TEXTO DADO >>

+++++

“Líbrame ya
nena líbrame de ti.
Busco aquella luz hoy.
Sólo líbrame de todos los sueños de gris”
(Luis Alberto Spinetta, Canción de noche, en Pan).
Comparto el baño con cuatro mujeres, la mía y mis tres hijas, y lucho con los resabios de sus profusas cabelleras, que cada tanto obturan el desagüe de la bañadera. Sacarlos es una tarea que me compete y siempre me sorprende que a pesar de que estos provienen de cabezas que amo, debo vencer una inicial repugnancia. La sorpresa radica en que evidentemente no es el pelo lo que produce rechazo, sino el hecho de que se encuentre lejos de su natural posición. El desmembramiento es una fuente segura de horror.
“Hasta este momento nadie ha determinado cuál es el poder de un Cuerpo, qué cosa pueda este hacer o dejar de hacer sin estar determinado por la Mente”. Esta afirmación de Spinoza se me hizo presente insistentemente mientras recorría la muestra de Louise Bourgeois en Proa. Sus esculturas empujan aún más al límite las dudas del filósofo. Hasta dónde un cuerpo puede llamarse aún “cuerpo”.

+++++

FRAGMENTOS DEL LISTADO >>
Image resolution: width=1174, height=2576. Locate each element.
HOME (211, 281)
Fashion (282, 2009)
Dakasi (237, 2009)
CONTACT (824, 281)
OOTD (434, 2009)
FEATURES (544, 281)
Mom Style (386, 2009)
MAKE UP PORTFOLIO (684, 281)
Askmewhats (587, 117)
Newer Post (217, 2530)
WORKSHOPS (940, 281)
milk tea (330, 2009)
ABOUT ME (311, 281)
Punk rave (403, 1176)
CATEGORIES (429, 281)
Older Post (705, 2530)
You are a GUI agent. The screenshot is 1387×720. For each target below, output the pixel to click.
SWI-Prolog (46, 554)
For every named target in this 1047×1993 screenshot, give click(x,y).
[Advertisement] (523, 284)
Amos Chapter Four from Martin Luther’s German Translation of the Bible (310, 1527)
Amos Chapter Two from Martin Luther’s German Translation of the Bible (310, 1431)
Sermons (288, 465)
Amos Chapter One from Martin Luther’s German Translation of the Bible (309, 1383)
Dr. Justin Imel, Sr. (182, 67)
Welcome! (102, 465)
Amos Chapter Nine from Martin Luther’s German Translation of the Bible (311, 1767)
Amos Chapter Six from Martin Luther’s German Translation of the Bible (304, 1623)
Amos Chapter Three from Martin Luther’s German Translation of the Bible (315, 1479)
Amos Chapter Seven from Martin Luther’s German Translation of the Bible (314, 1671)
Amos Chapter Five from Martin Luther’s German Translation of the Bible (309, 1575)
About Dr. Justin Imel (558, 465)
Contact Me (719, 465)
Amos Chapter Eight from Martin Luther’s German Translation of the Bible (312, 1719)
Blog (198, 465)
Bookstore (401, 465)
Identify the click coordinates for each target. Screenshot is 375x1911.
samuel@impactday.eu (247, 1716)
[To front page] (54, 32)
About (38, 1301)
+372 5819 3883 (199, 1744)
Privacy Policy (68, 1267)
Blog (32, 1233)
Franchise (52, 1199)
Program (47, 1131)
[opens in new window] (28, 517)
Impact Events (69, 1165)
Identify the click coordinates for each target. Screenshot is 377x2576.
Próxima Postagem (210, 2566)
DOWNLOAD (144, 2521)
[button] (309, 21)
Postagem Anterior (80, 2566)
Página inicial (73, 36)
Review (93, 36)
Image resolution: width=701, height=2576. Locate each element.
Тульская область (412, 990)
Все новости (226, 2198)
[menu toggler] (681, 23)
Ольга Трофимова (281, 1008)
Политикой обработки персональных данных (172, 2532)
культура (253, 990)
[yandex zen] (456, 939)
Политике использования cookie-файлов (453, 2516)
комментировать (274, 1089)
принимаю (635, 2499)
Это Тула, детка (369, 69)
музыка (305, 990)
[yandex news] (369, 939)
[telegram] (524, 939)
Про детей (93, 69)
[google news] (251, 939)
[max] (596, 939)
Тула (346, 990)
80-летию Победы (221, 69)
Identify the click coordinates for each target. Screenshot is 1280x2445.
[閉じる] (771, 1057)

+++++

QUÉ HACER >>
**a)** Resume en dos oraciones el texto sobre el cuerpo y la muestra de Louise Bourgeois.
**b)** Según el texto sobre el cuerpo y la muestra de Louise Bourgeois, ¿son ciertas estas afirmaciones? Contesta sí o no a cada una y copia las palabras del texto que lo deciden.
(i) Quien escribe comparte el baño con tres mujeres.
(ii) La muestra de Louise Bourgeois estaba en Proa.
(iii) Lo que produce rechazo es el pelo en sí.
**c)** Continúa el texto sobre el cuerpo y la muestra de Louise Bourgeois a partir de su última oración.
El listado viene de otra fuente.

RESPUESTAS ESCRITAS >>
**a)** Quien escribe comparte el baño con su mujer y sus tres hijas, y al sacar los pelos que tapan el desagüe siente un rechazo inicial que no viene del pelo, sino de que esté lejos de su lugar natural. Una frase de Spinoza sobre el poder de un cuerpo le volvió a la mente al recorrer la muestra de Louise Bourgeois en Proa, cuyas esculturas llevan al límite la duda de hasta dónde un cuerpo puede seguir llamándose "cuerpo".

**b)**
(i) No: "Comparto el baño con cuatro mujeres, la mía y mis tres hijas".
(ii) Sí: "mientras recorría la muestra de Louise Bourgeois en Proa".
(iii) No: "evidentemente no es el pelo lo que produce rechazo, sino el hecho de que se encuentre lejos de su natural posición".

**c)**
La obra de esta artista, más allá de sus evidentes resonancias oníricas, parece llevar al límite las posibilidades del cuerpo como materia expresiva. En primer lugar a partir de los diversos materiales en los que se presenta, que van desde la blanda tela rellena hasta el más perfecto y pulido bronce. Las piezas parecen plegarse a lo que cada material ofrece como posibilidad. A la extrema y sorprendente precisión de Arco de histeria, un dorado cuerpo arqueado sin cabeza, se sucede al muelle mutismo de otra cabeza, que grita ahogada en goma espuma.
La muestra es un recorrido entre retazos de cuerpos, muchos de ellos colgados del techo, como en los mataderos que rodeaban la casa de la infancia de la artista. Cuerpos que parecen haber sido sometidos a toda clase de operaciones, que comprenden la amputación, la repetición, la antropofagia y el cambio de escala. Muchas veces estos se vuelven irreconocibles y de las partes debemos ascender al todo dificultosamente, otras debemos recurrir a la sustracción o a la abrupta reducción.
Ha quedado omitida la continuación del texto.